2. During an interview with the Director of Quality on November 20, 2013 at approximately 3:30 PM, he stated that there was no other additional information/documentation regarding the the annual program review in addition to what the surveyor had already reviewed.

Based on review of the Waldo County General Hospital Annual Program Review Critical Access Hospital 2013, on November 20, 2013, it was determined that the facility failed to consider the findings of the evaluation, including any findings or recommendations of the QIO, and take corrective action if necessary.

Findings include:

1. The annual program review document, reviewed in its entirety on November 20, 2013, did not include any documentation regarding the findings of the evaluations, including any findings or recommendations of the QIO, and/or any corrective actions if necessary.
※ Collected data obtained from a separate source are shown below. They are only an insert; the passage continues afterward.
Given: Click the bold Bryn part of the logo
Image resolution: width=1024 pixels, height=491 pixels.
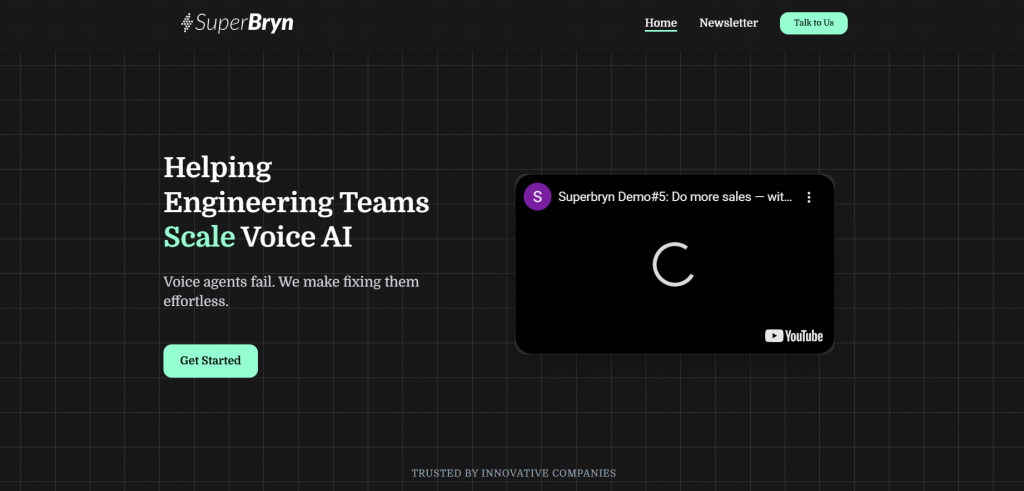Looking at the screenshot, I should click(x=271, y=22).
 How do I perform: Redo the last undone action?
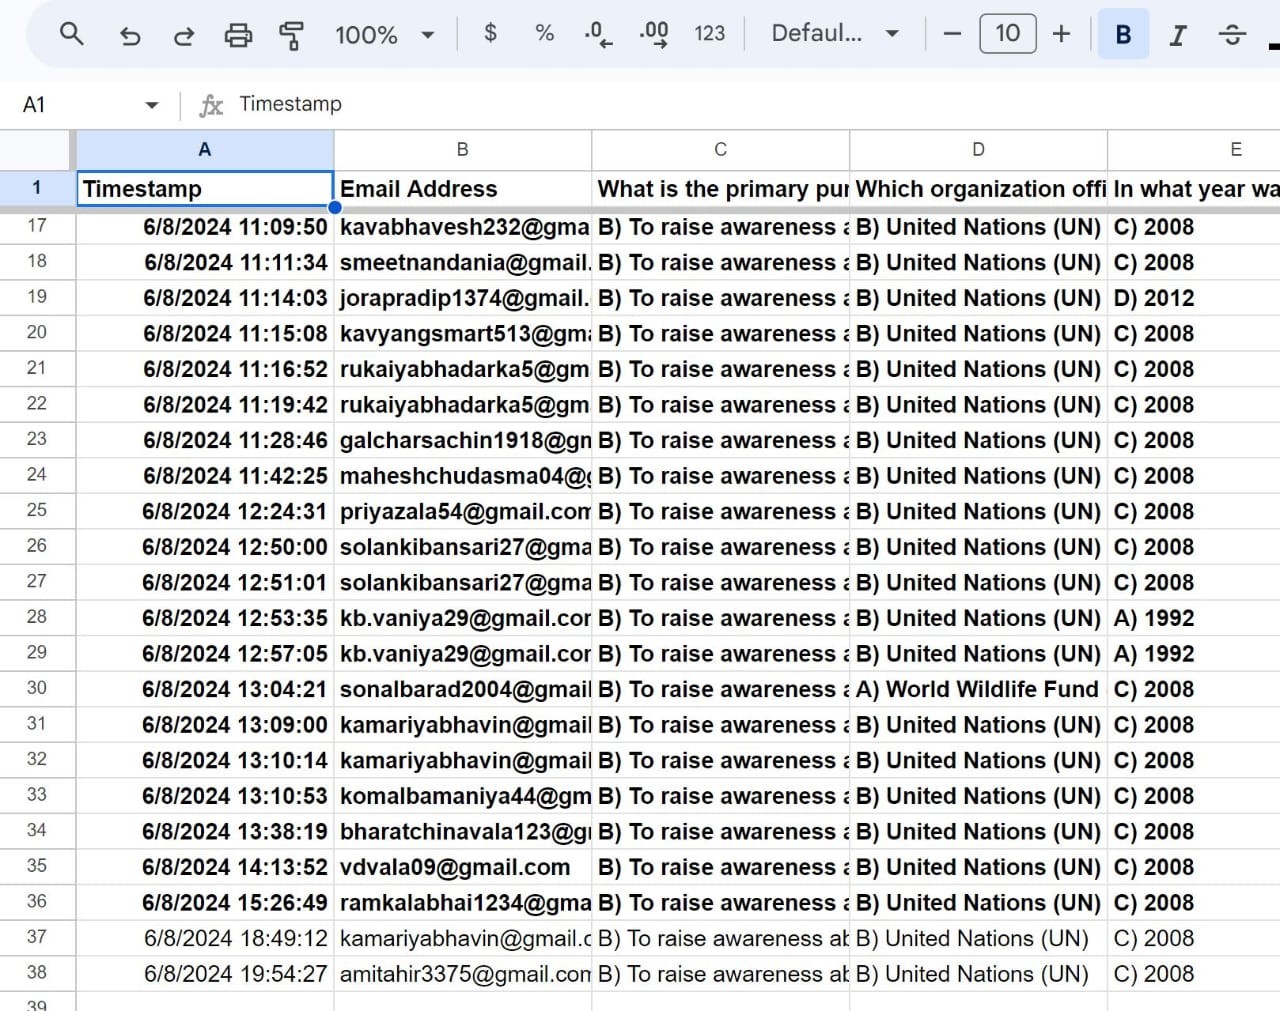point(184,35)
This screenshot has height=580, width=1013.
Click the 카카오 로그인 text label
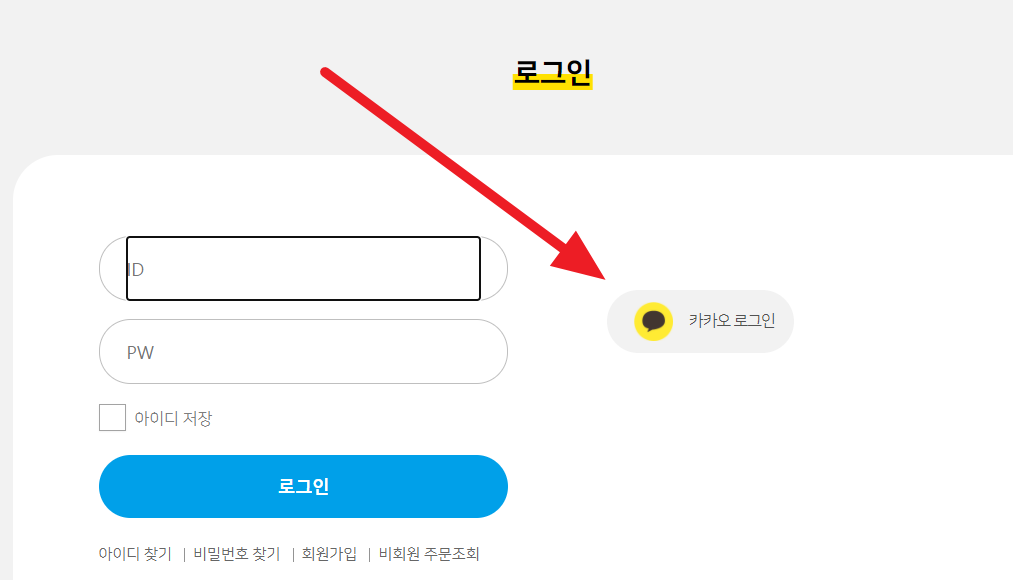click(732, 320)
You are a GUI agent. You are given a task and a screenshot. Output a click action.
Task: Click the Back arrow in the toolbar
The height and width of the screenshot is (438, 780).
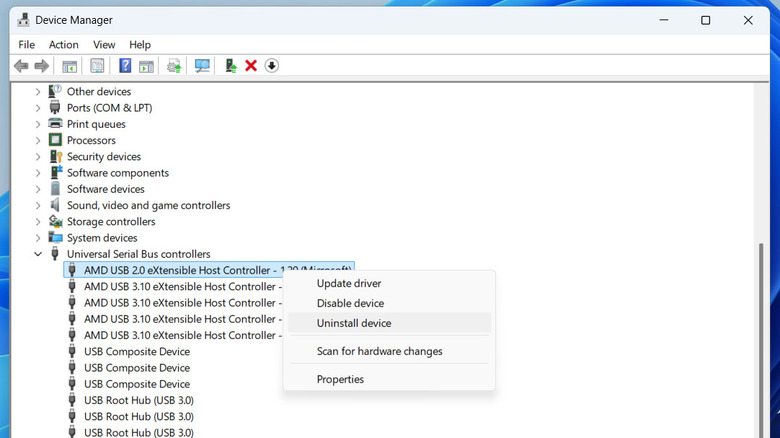[x=21, y=66]
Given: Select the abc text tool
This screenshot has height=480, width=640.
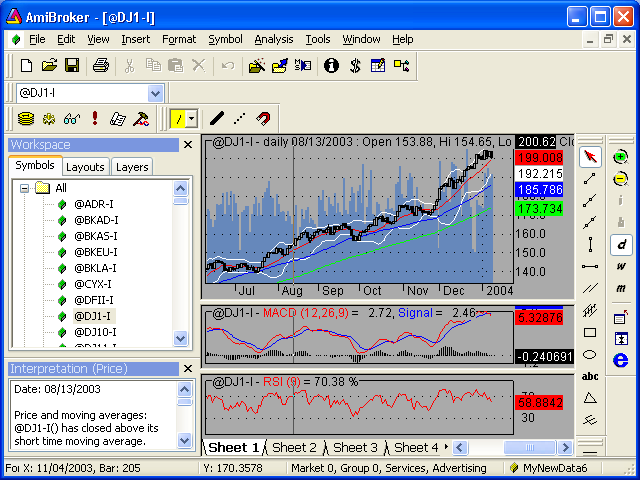Looking at the screenshot, I should [x=590, y=376].
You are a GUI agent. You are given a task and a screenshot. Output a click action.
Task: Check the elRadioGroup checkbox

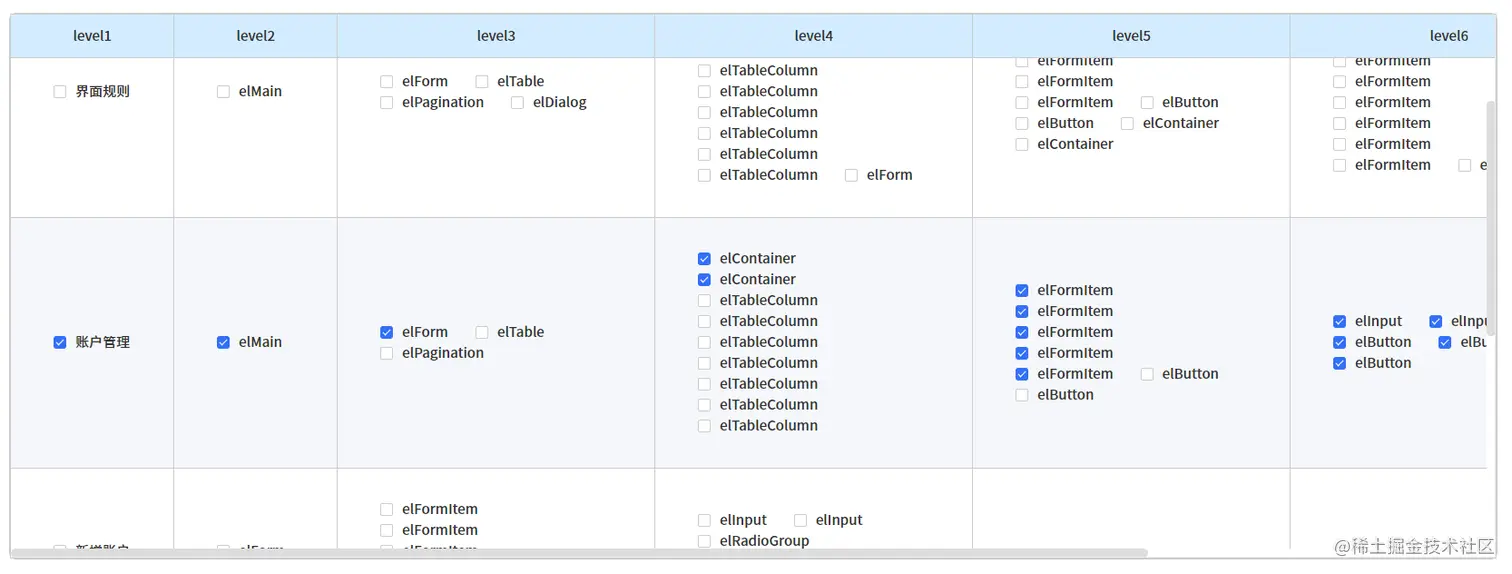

2. During an interview with the Director of Quality on November 20, 2013 at approximately 3:30 PM, he stated that there was no other additional information/documentation regarding the the annual program review in addition to what the surveyor had already reviewed.

3. Please see Tag C-0336 for additional information regarding the quality assurance program.

Based on review of the Waldo County General Hospital 2013 Annual Program Review Critical Assess Hospital FY 2013, on November 20, 2013, it was determined that the facility failed to take appropriate remedial action to address all deficiencies found through the quality assurance program.

Findings include:

1. The annual program review document, reviewed in its entirety on November 20, 2013, did not include any documentation regarding taking appropriate remedial action to address all deficiencies found through the quality assurance program.

2. During an interview with the Director of Quality on November 20, 2013 at approximately 3:30 PM, he stated that there was no other additional information/documentation regarding the the annual program review in addition to what the surveyor had already reviewed.